The RAPIDS cuDF ecosystem
What is RAPIDS?
CUDA needed
RAPIDS for dataframes
Comparison
| cuDF | pandas cuDF | Polars cuDF | |
|---|---|---|---|
| Documentation | Link | ||
| API | Similar to pandas Some differences |
Exactly the same as pandas | Exactly the same as Polars lazy API |
| Performance | Very good Operations fully run on GPU |
Good Automatic fallbacks to CPU for unsupported operations can lead to costly transfers between CPU and GPU |
The best Lazy execution + operations fully run on GPU |
| Installation | Install cudf |
Install cudf ( cudf.pandas is a module) |
Install polars with GPU engine extra ( polars[gpu]) |
Which one to use?
On CPU:
Unless you are stuck with existing code, pipelines, and workflows that you cannot change, you should use Polars instead of pandas and you should use the lazy API whenever you have large dataframes.
On GPU:
Similarly, unless you don’t have other options, when you turn towards GPUs, you should use Polars with the GPU engine. It gives you the best of both worlds: lazy execution and its advantages (running out-of-core, better performance, reduced memory impact) as well as code that fully runs on GPU. If you are already using Polars with the lazy API on CPU, the code is virtually the same (you just need to pass engine="gpu" to collect and you can customize the GPU engine for finer control if you want).

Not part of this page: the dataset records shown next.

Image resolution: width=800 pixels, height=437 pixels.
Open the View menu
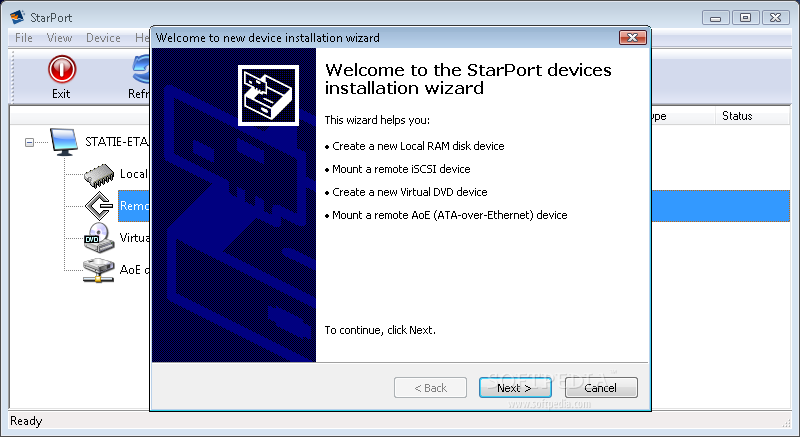(x=59, y=38)
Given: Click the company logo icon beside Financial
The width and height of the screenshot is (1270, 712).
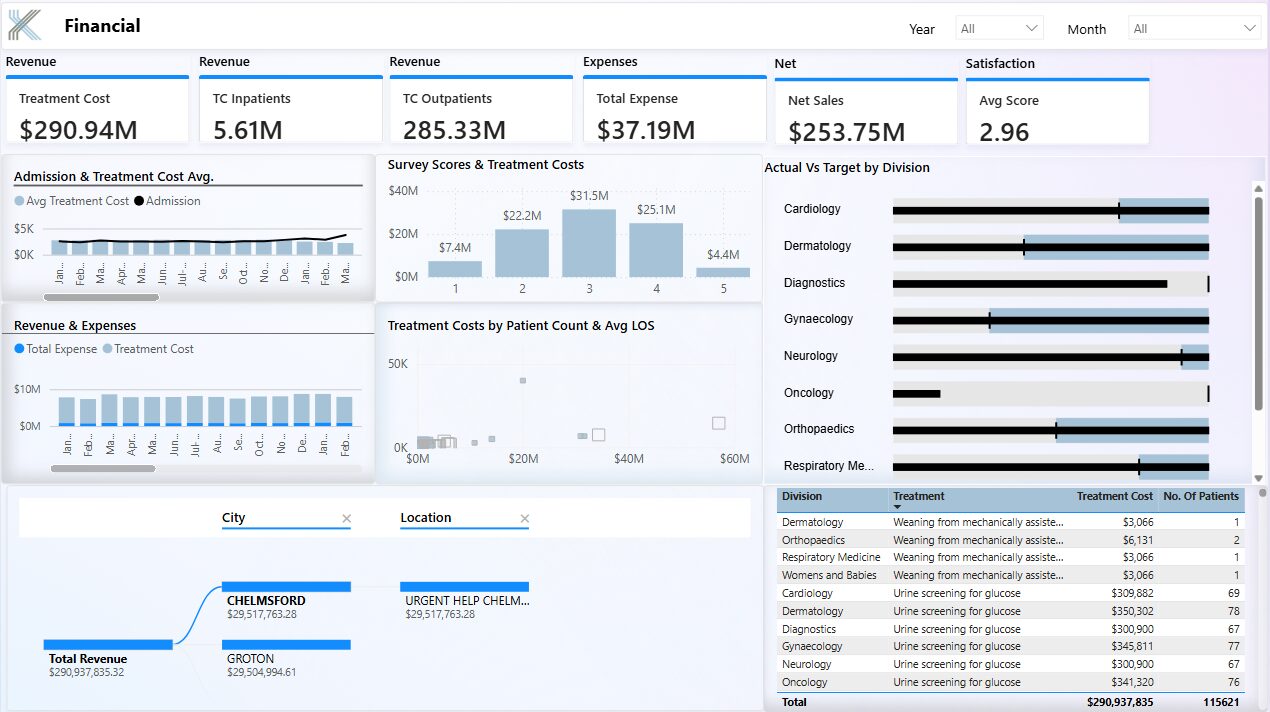Looking at the screenshot, I should pos(24,26).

pandas cuDF will speed up your pandas code to some extent and at no coding cost, but it is the lest performant option since the pandas code that can’t be run on GPU will be run on CPU. Additionally, copying the data back and forth between host and devices is costly.
cuDF runs the code fully on GPU and is a much better option, but it requires learning a new API since it only works on a subset of pandas command and has differences with the pandas API.
In this course, we will focus on the best option: Polars with the GPU engine.